Optimising Semiconductor Chip Placement with Machine Learning
The FPGA market was USD5.3 billion in 2016 and is expected to grow to USD9.5 billion by 2023 with a CAGR of 8.5%. The ASIC market was USD18.7 billion in 2017 and is forecasted to become USD35.2 billion by 2024 with a CAGR of 9.5%. Both FPGA and ASIC chips are widely used in consumer electronics as well as enterprise systems. Each of these chips consists of millions of transistors (depending on chip size and complexity)
Chip placement is the process of arranging different components on a chip before manufacturing. A chip placement consists of rectangular grids, with each grid containing sections of, or one or different modules. Due to the complexity of modern chips, optimising how to arrange different modules requires highly experienced integrated circuit engineers and is one of the pain points in chip design, not to mention expensive. Poor placement will lead to the product not meeting performance specifications and costly delays in the production schedule.
To solve this problem, an AI-based solution has been developed by considering the chip placement and routing as a special kind of image.

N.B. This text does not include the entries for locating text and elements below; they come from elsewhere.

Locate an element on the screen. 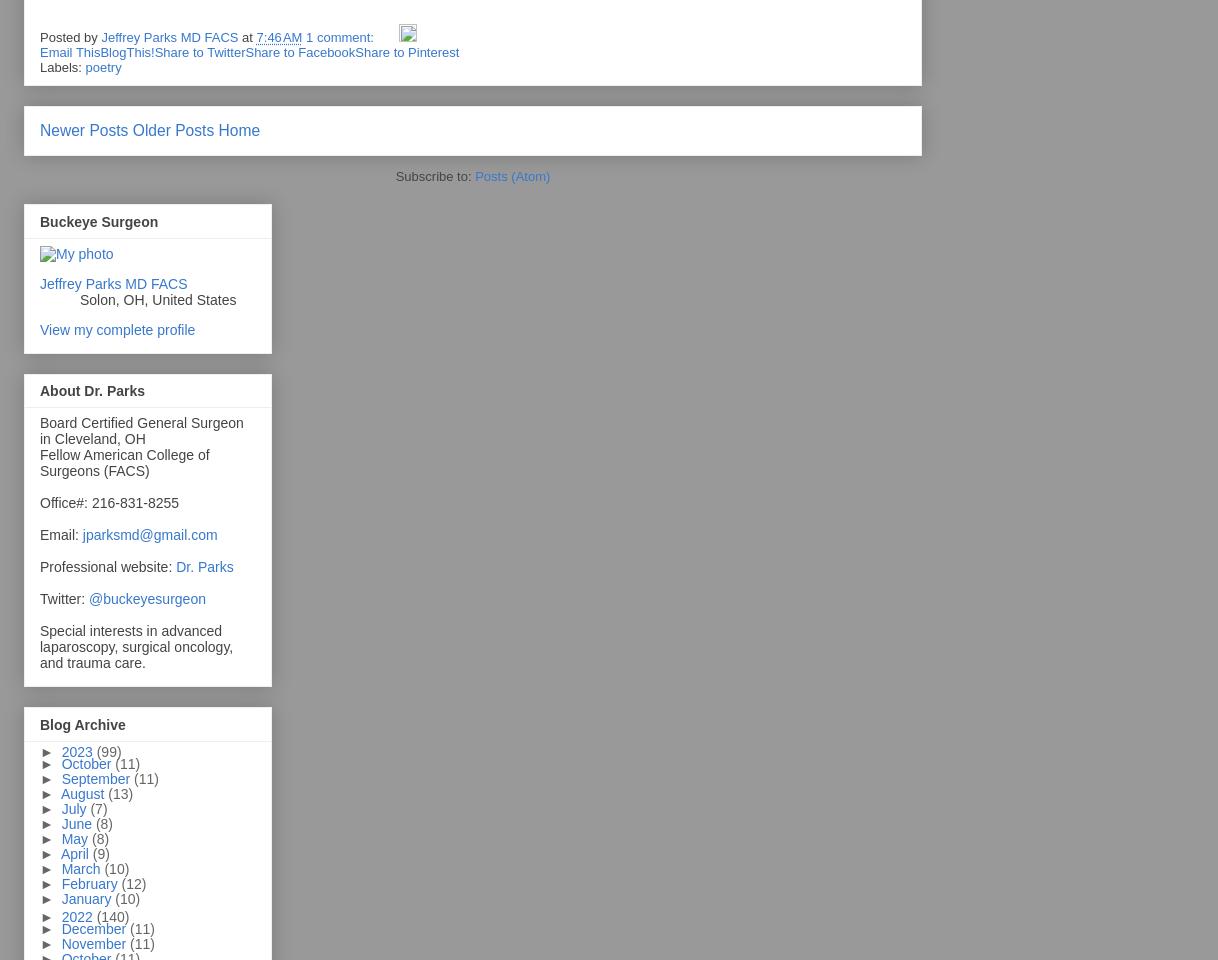 This screenshot has width=1218, height=960. 'Share to Twitter' is located at coordinates (152, 51).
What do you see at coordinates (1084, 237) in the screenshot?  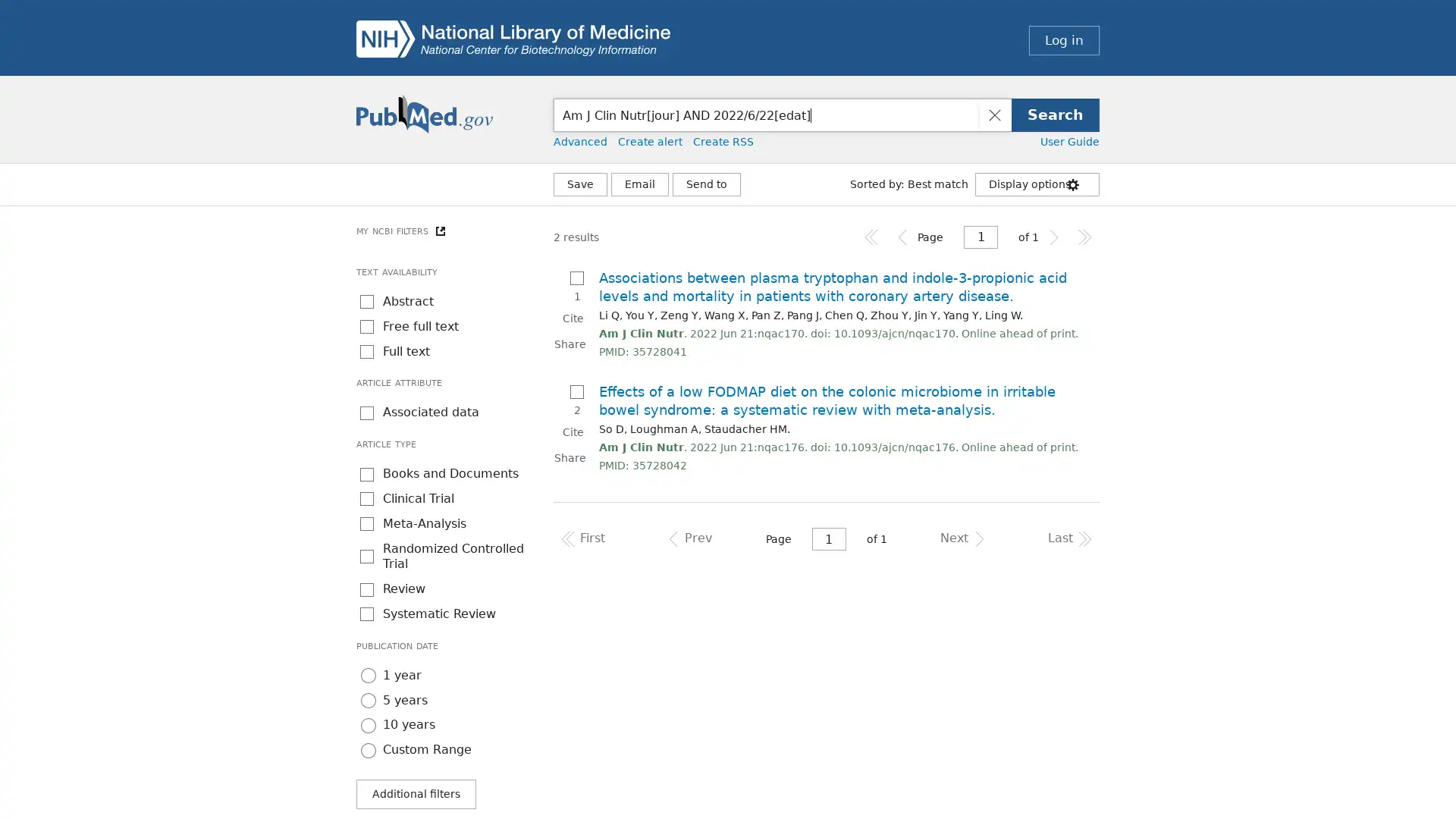 I see `Navigates to the last page of results.` at bounding box center [1084, 237].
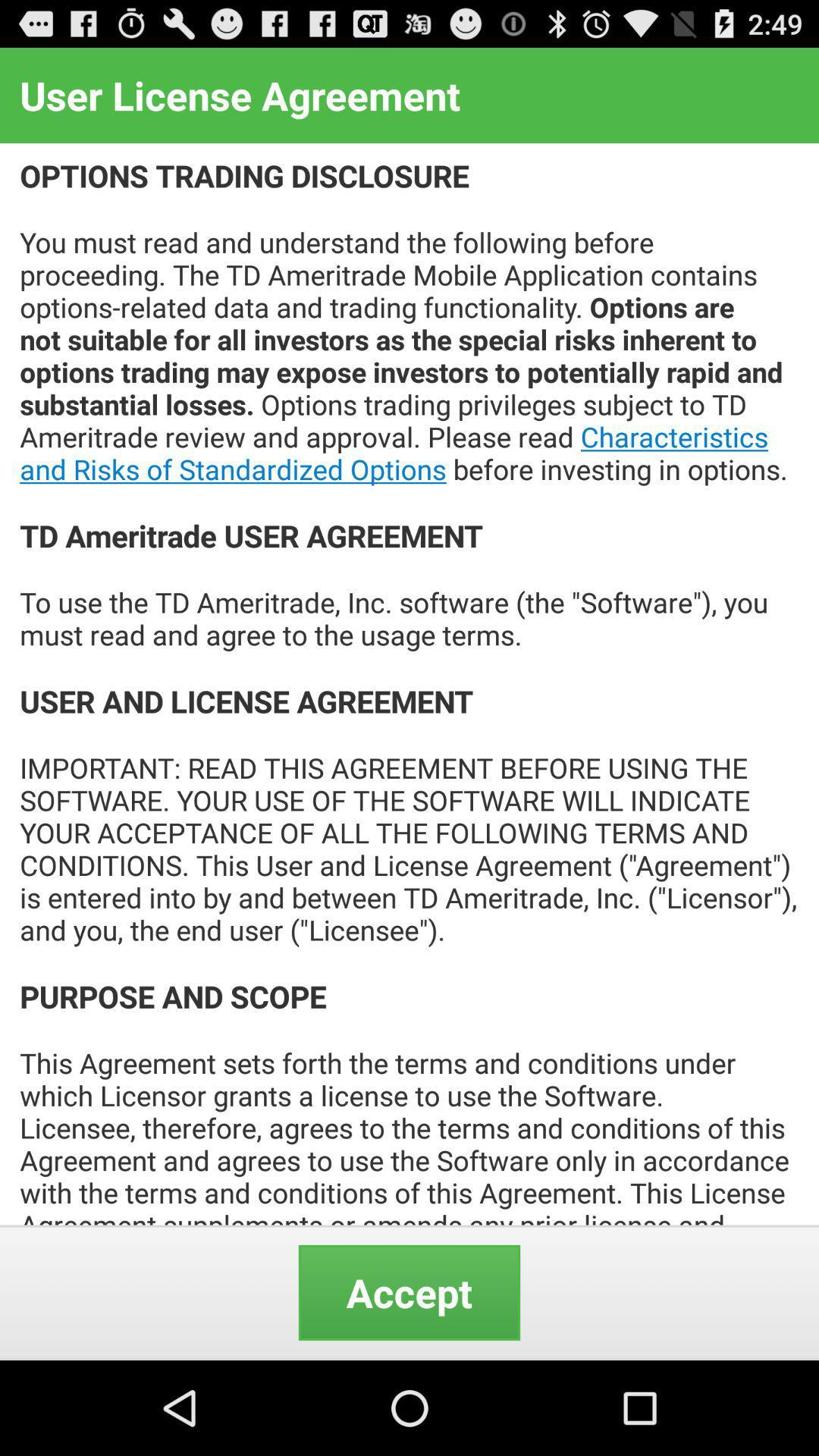 The width and height of the screenshot is (819, 1456). I want to click on the item below options trading disclosure icon, so click(410, 1291).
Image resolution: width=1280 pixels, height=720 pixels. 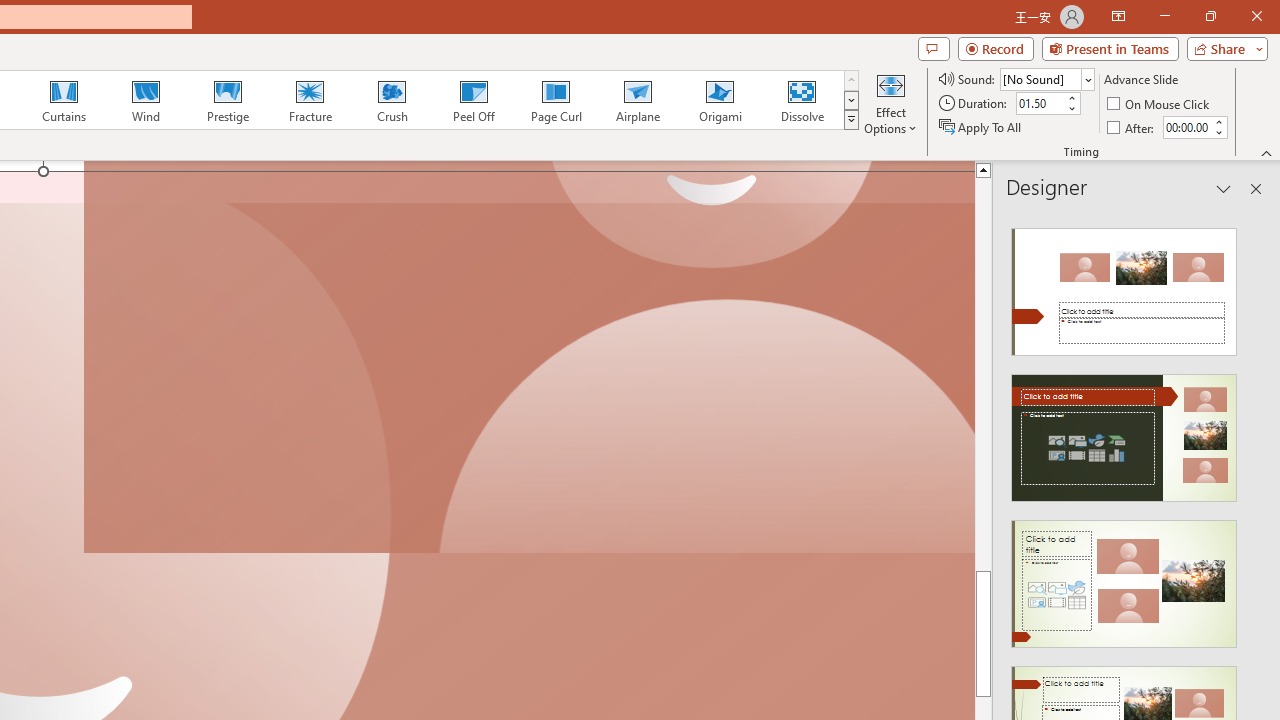 What do you see at coordinates (144, 100) in the screenshot?
I see `'Wind'` at bounding box center [144, 100].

The neural network learns the relationship between chip placement, routing and chip performance to improve the quality of chip placement. Standard FPGA measures are used as the metric for chip performance.
- Speed up the deployment of 5G Internet by applying FPGA chip on new communication protocol
- Decrease the prototyping cost of new chip design
- Save time for new chip design in the placement and routing stage
Apply visual image recognition on the placement stage of IC design, saving development time.